Major brewers have responded to the rise of craft beer by acquiring some well-known craft brands, and changing their marketing strategies. The changing market has also forced these major companies to broaden their product range to avoid falling behind.
Lion Pty Ltd, the Australian operation of Japanese-based Kirin Holdings, has acquired several locally owned cult brands in recent years. In 2012 the company acquired Little World Beverages, responsible for the Little Creatures and White Rabbit brands, and has expanded their footprint especially in Victoria and Western Australia. The rapid success of the brand’s Furphy ale, the marketing for which emphasises that it is made in Geelong from local ingredients, reflects the broader direction of the Australian Beer Manufacturing industry.

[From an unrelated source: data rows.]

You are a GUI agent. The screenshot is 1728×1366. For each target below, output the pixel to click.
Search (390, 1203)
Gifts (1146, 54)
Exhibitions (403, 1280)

SAB Beverage Investments – trading as Carlton United Breweries – is the Australian operations of InBev SA/BV, a Belgian beer manufacturer. The company’s Matilda Bay Brewery brand has mirrored the success of other craft-branded breweries. The company has leveraged its large production capacity to profitably produce niche beers such as Beez Neez that appeal to the changing palates of Australian consumers. The company has also started offering its Carlton Draught beer in an unpasteurised form to venues within inner city Melbourne, drawing fussier drinkers to their flagship beer with the promise of a unique experience.
Cooper’s was founded in 1862 and is now the largest locally owned brewery in the country. The company’s marketing emphasises its long history in Australia. The brand’s standard line, which primarily consists of the Original Pale Ale and Sparkling Ale, pre-empted the current boom in craft beers. However, the company has not introduced new products to take advantage of the craft beer boom, and in the 2018 financial year saw its first loss in revenue in six years. The company’s failure to expand and develop its product range in a rapidly evolving market has seen its revenue stagnate. As more and more small labels expand nationally, it has become harder for companies such as Coopers to grow.
Overall, Australia’s growing preference for distinctive craft beers has presented an opportunity for Australian brewers. As major companies acquire more small breweries and craft brewers continue to grow the industry is likely to expand.